Lines containing "icon": state how many there are in these entries, and write only that number.

Pixel coordinate grounding data:
·····

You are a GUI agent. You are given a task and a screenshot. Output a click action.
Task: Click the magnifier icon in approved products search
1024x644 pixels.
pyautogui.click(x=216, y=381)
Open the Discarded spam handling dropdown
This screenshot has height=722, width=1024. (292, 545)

·····

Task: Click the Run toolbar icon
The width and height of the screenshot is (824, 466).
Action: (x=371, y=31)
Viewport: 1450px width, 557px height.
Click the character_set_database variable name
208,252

·····

Expected output: 2